## ITEMS
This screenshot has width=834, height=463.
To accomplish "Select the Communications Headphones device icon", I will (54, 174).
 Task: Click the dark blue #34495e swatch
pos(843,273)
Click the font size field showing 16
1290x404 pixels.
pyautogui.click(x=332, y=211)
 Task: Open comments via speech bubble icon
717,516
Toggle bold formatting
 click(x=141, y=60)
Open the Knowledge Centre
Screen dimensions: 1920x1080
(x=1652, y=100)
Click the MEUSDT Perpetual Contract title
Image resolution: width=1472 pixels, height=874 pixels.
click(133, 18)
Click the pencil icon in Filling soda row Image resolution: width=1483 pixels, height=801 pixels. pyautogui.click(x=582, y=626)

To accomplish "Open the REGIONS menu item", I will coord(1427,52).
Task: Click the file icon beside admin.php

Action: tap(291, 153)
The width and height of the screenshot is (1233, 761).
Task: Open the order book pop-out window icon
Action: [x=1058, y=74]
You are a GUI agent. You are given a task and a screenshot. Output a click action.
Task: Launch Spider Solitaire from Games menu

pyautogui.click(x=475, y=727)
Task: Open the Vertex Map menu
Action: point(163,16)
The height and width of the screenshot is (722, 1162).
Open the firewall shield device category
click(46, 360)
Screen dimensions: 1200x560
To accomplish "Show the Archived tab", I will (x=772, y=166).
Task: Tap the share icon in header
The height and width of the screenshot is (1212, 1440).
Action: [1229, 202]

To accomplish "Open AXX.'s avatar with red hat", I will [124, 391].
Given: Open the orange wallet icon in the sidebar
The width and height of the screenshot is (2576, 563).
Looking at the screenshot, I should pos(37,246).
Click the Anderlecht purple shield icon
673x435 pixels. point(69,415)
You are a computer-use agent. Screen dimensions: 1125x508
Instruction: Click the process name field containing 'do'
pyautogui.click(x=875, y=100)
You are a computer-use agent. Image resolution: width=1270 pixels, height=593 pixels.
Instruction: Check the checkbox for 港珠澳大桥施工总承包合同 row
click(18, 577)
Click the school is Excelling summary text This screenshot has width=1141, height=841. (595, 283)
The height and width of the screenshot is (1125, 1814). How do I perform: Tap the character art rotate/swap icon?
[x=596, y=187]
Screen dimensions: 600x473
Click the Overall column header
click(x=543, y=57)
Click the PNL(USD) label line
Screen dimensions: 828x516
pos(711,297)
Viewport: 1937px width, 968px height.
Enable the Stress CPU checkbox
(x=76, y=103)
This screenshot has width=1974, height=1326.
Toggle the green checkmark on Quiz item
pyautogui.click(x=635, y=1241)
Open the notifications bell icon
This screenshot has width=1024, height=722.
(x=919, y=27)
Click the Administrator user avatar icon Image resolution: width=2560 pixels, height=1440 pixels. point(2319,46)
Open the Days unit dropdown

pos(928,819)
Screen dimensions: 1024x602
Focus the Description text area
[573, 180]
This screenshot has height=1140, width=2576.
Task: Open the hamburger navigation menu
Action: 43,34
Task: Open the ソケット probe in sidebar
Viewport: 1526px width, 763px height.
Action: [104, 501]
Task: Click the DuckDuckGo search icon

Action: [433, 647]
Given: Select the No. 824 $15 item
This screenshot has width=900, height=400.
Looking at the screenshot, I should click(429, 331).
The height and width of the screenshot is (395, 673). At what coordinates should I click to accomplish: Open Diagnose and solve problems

## WORK TO BE COMPLETED
Repeat all of the entries above, switching "Viewport" to "Display" everywhere it appears and leaving everything else the same.

## ANSWER TO THIS TASK
This screenshot has width=834, height=463.
To accomplish "Select the Communications Headphones device icon", I will (54, 174).
 Task: Click the dark blue #34495e swatch
pos(843,273)
Click the font size field showing 16
1290x404 pixels.
pyautogui.click(x=332, y=211)
 Task: Open comments via speech bubble icon
717,516
Toggle bold formatting
 click(x=141, y=60)
Open the Knowledge Centre
Screen dimensions: 1920x1080
(x=1652, y=100)
Click the MEUSDT Perpetual Contract title
Image resolution: width=1472 pixels, height=874 pixels.
click(133, 18)
Click the pencil icon in Filling soda row Image resolution: width=1483 pixels, height=801 pixels. pyautogui.click(x=582, y=626)

To accomplish "Open the REGIONS menu item", I will coord(1427,52).
Task: Click the file icon beside admin.php

Action: tap(291, 153)
The width and height of the screenshot is (1233, 761).
Task: Open the order book pop-out window icon
Action: [x=1058, y=74]
You are a GUI agent. You are given a task and a screenshot. Output a click action.
Task: Launch Spider Solitaire from Games menu

pyautogui.click(x=475, y=727)
Task: Open the Vertex Map menu
Action: point(163,16)
The height and width of the screenshot is (722, 1162).
Open the firewall shield device category
click(46, 360)
Screen dimensions: 1200x560
To accomplish "Show the Archived tab", I will (x=772, y=166).
Task: Tap the share icon in header
The height and width of the screenshot is (1212, 1440).
Action: [1229, 202]

To accomplish "Open AXX.'s avatar with red hat", I will [124, 391].
Given: Open the orange wallet icon in the sidebar
The width and height of the screenshot is (2576, 563).
Looking at the screenshot, I should pos(37,246).
Click the Anderlecht purple shield icon
673x435 pixels. point(69,415)
You are a computer-use agent. Screen dimensions: 1125x508
Instruction: Click the process name field containing 'do'
pyautogui.click(x=875, y=100)
You are a computer-use agent. Image resolution: width=1270 pixels, height=593 pixels.
Instruction: Check the checkbox for 港珠澳大桥施工总承包合同 row
click(18, 577)
Click the school is Excelling summary text This screenshot has width=1141, height=841. (595, 283)
The height and width of the screenshot is (1125, 1814). How do I perform: Tap the character art rotate/swap icon?
[x=596, y=187]
Screen dimensions: 600x473
Click the Overall column header
click(x=543, y=57)
Click the PNL(USD) label line
Screen dimensions: 828x516
pos(711,297)
Display: 1937px width, 968px height.
Enable the Stress CPU checkbox
(x=76, y=103)
This screenshot has width=1974, height=1326.
Toggle the green checkmark on Quiz item
pyautogui.click(x=635, y=1241)
Open the notifications bell icon
This screenshot has width=1024, height=722.
(x=919, y=27)
Click the Administrator user avatar icon Image resolution: width=2560 pixels, height=1440 pixels. point(2319,46)
Open the Days unit dropdown

pos(928,819)
Screen dimensions: 1024x602
Focus the Description text area
[573, 180]
This screenshot has height=1140, width=2576.
Task: Open the hamburger navigation menu
Action: 43,34
Task: Open the ソケット probe in sidebar
Display: 1526px width, 763px height.
Action: [104, 501]
Task: Click the DuckDuckGo search icon

Action: [433, 647]
Given: Select the No. 824 $15 item
This screenshot has width=900, height=400.
Looking at the screenshot, I should click(429, 331).
The height and width of the screenshot is (395, 673). At what coordinates should I click to accomplish: Open Diagnose and solve problems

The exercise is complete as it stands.